> _STATED TASK_:
Starting at the item that contains "Task: Click the round centre of the compass" and continuing through the last item, rewrite those lines with every "gate" changed to "door" and nothing else altered.

> _GIVEN INFORMATION_:
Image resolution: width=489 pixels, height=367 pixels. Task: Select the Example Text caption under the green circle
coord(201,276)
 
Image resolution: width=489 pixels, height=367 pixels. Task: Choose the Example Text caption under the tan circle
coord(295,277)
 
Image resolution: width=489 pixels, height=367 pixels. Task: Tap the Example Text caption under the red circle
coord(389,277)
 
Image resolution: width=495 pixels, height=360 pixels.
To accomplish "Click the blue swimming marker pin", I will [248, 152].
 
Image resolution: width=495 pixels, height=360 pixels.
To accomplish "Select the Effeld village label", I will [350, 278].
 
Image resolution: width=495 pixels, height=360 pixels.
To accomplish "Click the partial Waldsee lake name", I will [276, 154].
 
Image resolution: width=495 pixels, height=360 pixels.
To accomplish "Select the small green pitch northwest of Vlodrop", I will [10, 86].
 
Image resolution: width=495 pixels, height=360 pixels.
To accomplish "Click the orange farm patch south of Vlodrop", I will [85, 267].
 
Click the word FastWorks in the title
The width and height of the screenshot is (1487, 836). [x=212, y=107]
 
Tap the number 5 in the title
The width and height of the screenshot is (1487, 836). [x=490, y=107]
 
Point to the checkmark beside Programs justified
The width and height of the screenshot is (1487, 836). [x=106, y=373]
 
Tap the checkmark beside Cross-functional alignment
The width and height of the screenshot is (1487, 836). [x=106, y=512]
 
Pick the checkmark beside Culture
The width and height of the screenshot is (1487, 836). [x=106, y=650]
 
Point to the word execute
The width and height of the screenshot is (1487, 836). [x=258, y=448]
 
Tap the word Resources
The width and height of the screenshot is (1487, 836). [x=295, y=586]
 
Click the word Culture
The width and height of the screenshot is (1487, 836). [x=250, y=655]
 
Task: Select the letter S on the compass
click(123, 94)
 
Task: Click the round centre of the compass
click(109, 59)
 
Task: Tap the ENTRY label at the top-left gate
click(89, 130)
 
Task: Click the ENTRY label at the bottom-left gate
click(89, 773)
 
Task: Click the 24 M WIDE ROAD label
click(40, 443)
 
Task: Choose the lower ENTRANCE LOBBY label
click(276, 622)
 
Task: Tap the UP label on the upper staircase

> _RESULT FOR THIS TASK_:
Task: Click the round centre of the compass
click(109, 59)
 
Task: Tap the ENTRY label at the top-left door
click(89, 130)
 
Task: Click the ENTRY label at the bottom-left door
click(89, 773)
 
Task: Click the 24 M WIDE ROAD label
click(40, 443)
 
Task: Choose the lower ENTRANCE LOBBY label
click(276, 622)
 
Task: Tap the UP label on the upper staircase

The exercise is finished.